Exactly, yeah. [laughs] We’re pushing the attack vector up the stack, to the end user, who’s more likely to not even know what the heck it’s talking about and say yes.
Yeah. But on the other hand, when you install a module, if you made the call then, and it was actually controlled – because you end up with things like… BitPay didn’t actually install event-stream; they installed something that installed something that installed event-stream.
So when you install something, you say “Oh, that should never do such and such”, and then it’s basically a question of like “Who do you trust?” And perhaps if you were something like a high-value target, such as a Bitcoin wallet, then you would just go through the entire tree and be like “What should this be able to access?
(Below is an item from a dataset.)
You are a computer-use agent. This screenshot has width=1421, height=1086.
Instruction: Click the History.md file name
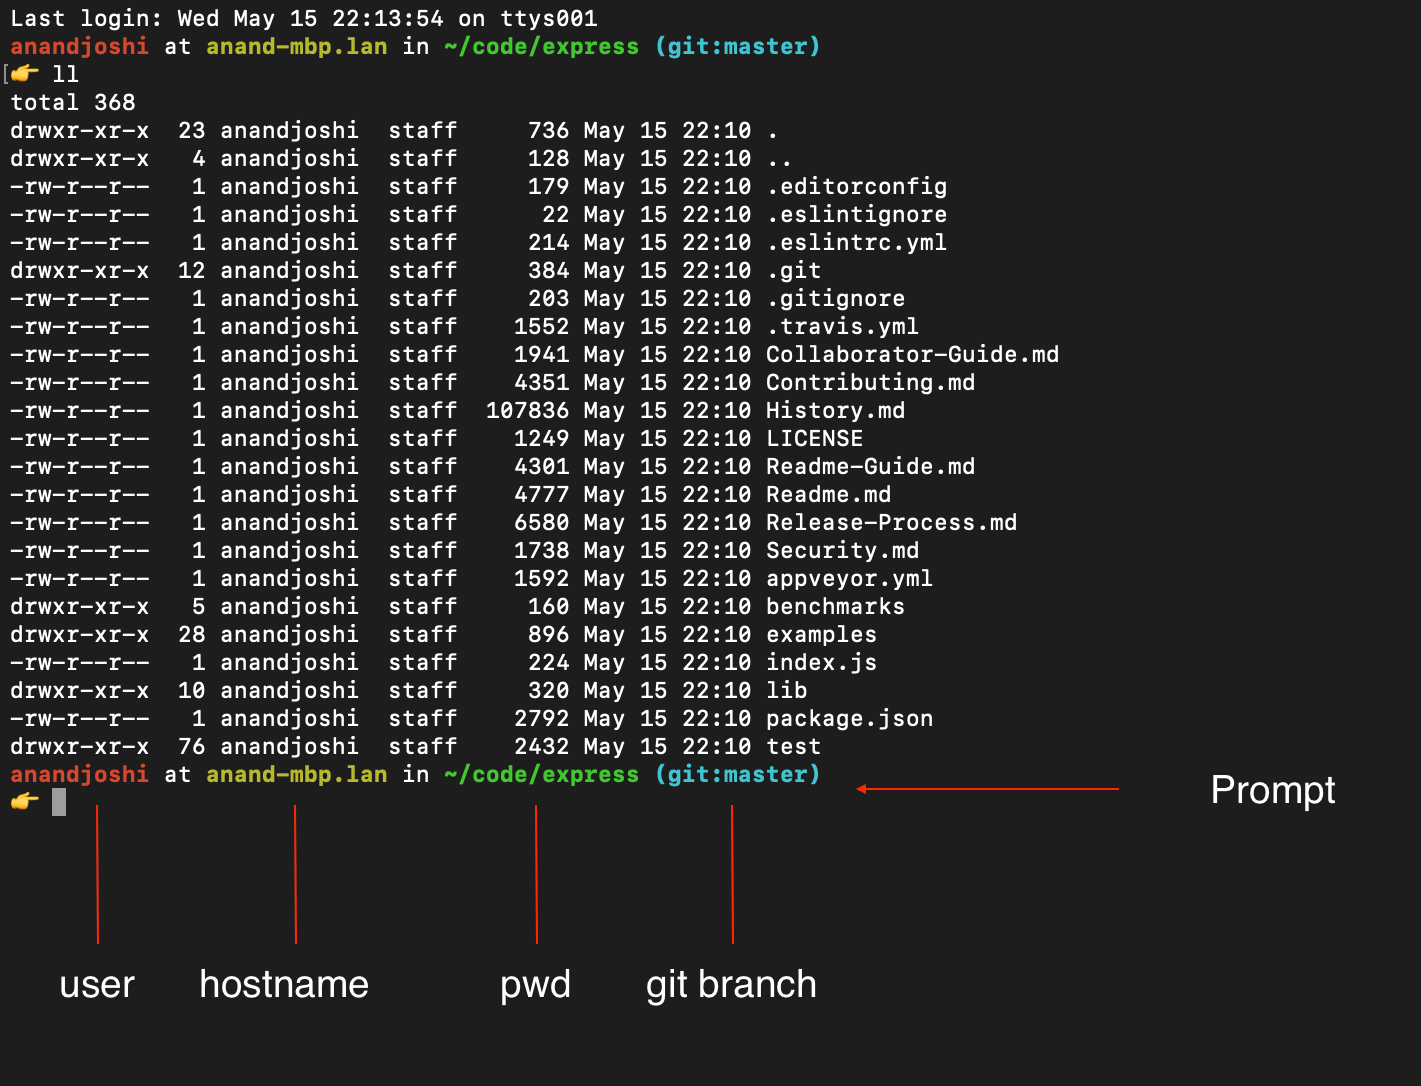pos(834,410)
What should this be able to access?”, which might take a while if you have hundreds of modules, but it would definitely give you peace of mind and be an appropriate action, and this kind of attack wouldn’t even be worth bothering with.
Well, you said something there too, like, the trust… So we talked through sort of like systematic ways to prevent this, which seem to have varying degrees of user experience degradation and/or as you said, Jerod, just pushing the attack vector up or down the stack to different places that may have ill effects, like clicking Okay, or just bothering the developer at some point, or maybe even the user at some point with things that they’re just not concerned with… The other is what you said there, Dominic, around trust… And even in your readme, the statement on event-stream’s compromise, you mentioned two strong solutions to this problem, one being paying the maintainers, but the additive to that was only depending upon modules that you know are definitely maintained… So I’d like to kind of get your idea of what “definitely maintained” means to you, because your version of that, my version of that and Jerod’s version of that may or may not be the same…
And then point two you made was when you depend on something, you should take part in maintaining it… So maybe you could break down those levels of solutions, where it’s like, rather than changing how the software only makes sense reminding people to trust their dependency tree, but how do you do that?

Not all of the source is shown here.